Today we discuss  a topic that is probably one of the most exciting within Early Childhood Development.  Because during this video I am going to be showing you how to teach your child to read.  As exciting as this prospect is though, I do want to caution you.  Teaching a child to read is NOT a process that should be rushed in any way.

Before you teach your child to read – make sure that she is ready.

In other words, that they have well developed pre-reading skills.  These are all the skills that we have been focusing on in our previous videos.  All our work on Auditory Perception, Visual Perception and Concept Development was to build a solid foundation for learning to read.  So, if you are new in joining us in this series, I would highly recommend that you catch up on the previous videos first before watching this video.  Links to all previous videos appear at the bottom of this article.

Accidental Learning

Once your child has well developed pre-reading skills, you can start to casually introduce them to text.  Point out signs, logo’s and posters in your environment.  And print labels to stick on common items such as the chair, door, window, bed, etc. Remember to also print labels with your child’s name on to help him recognise it later.

Introducing letters

Now, when teaching your child to read there is a specific way in which to introduce the letters:

  1. it is important that you introduce them to small letters and not capital letters.  Why?  Because more than 90% of the text that they are going to be coming across in books will be printed in small letters.  Teaching the small letters first, means that your child will be able to read most books, even if they don’t yet know the capital letters.
  2. Remember to use the letter sound and not the letter name.  Thus A, B, C should be: Ah, Buh, Kuh and not Ay, Bee, See.
  3. Remember NOT to introduce the letters in alphabetical order.  It tends to confuse children as there are too many letters that appear close together in the alphabet, that also look and sound similar.  For instance: b & d, p & q, m & n.  Instead, introduce sounds in this order:

Also, be very careful about the way that you pronounce the 5 vowel sounds and the letter c.  More about this in the video above.

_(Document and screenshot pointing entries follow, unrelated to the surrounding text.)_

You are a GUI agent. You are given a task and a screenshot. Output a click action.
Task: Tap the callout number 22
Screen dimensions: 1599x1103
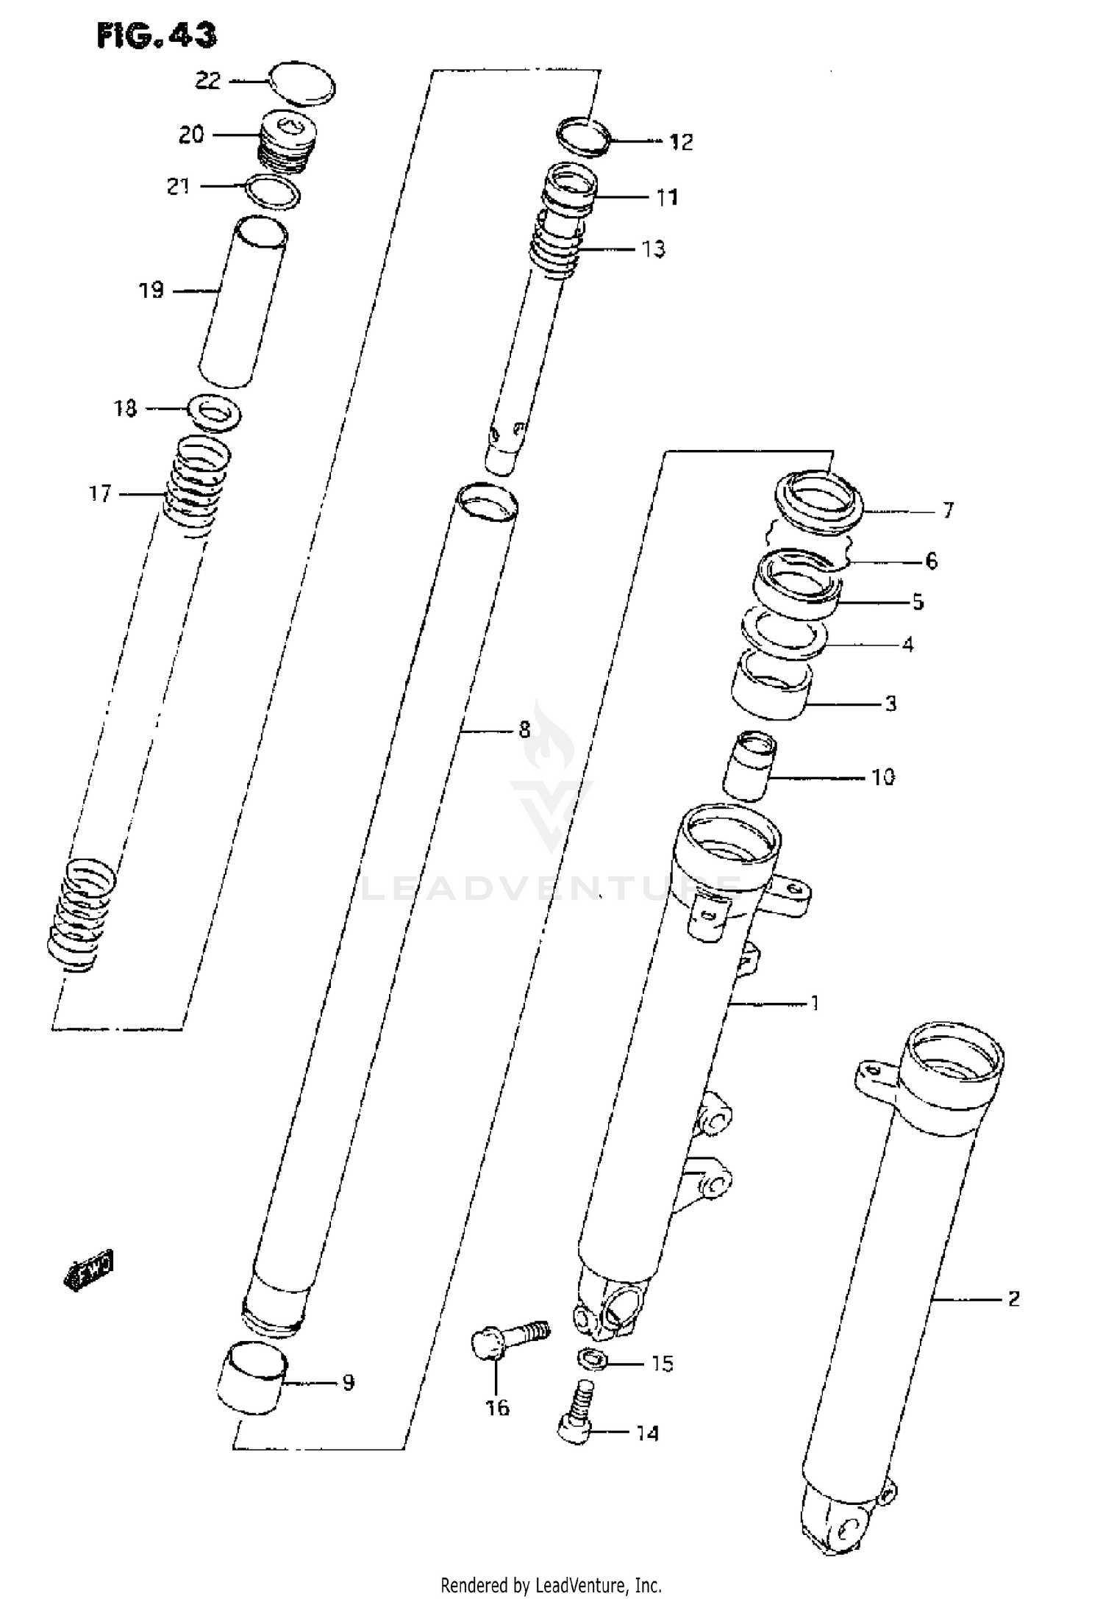[x=207, y=81]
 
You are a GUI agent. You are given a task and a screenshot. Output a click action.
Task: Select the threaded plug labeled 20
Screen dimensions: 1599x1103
[x=285, y=142]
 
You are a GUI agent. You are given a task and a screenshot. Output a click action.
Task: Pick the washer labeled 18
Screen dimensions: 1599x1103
[x=215, y=412]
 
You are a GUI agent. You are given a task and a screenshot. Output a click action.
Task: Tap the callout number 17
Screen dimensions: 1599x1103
[x=100, y=493]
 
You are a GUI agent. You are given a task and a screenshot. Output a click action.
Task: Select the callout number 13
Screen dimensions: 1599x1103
[x=653, y=249]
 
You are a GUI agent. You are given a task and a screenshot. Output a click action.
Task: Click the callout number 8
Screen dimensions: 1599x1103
[x=524, y=730]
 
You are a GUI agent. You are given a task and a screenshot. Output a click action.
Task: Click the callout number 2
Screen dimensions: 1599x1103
[x=1013, y=1299]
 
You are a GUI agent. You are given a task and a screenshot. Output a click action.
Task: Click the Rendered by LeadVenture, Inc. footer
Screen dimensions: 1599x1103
[x=551, y=1584]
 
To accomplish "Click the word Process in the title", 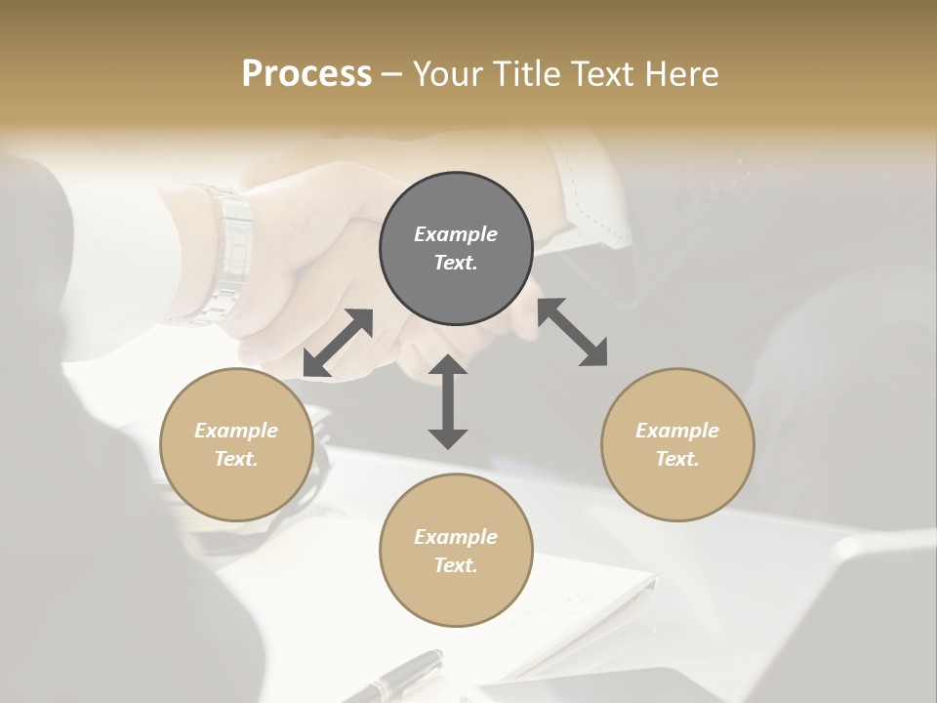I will (x=306, y=74).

When teaching children to read, it is common for them to still reverse letters like b, d, p, q, g for quite a while.  It is also common for them to become confused by different fonts and the different ways in which letters may be pronounced.  Remember to be patient and to offer help if they get stuck.  And try to spend at least a week on each letter when teaching your child to read.

Activities to help your child learn his letters include:
  • Forming letters out of playdough
  • Drawing letters in the mud or sand outside
  • Drawing letters with his fingers in a tray full of rice, flour or jelly powder
  • Writing on the mirror in shaving cream
  • Drawing letters of different textured paper
  • Circling a specific letter
  • Tracing, cutting, threading, painting and colouring letters
  • Creating “secret messages” with white crayon on white paper
  • Forming letters from cooked spaghetti
  • Making a personalised dictionary


Learning to blend letters into a word is more a parallel step to learning letters than it is a consecutive one.  Up until this point we have mostly focused on the beginning sounds of words.  But when you teach your child to read, they will want to know what all the sounds in a word are.  Remember to use easy, 2 to 3 letter words when teaching Blending.  (i explain which kinds of words to stear clear of in the video and why).  While blending point to each letter as they say the sound aloud.  Now drag the sounds together from the beginning to form a word.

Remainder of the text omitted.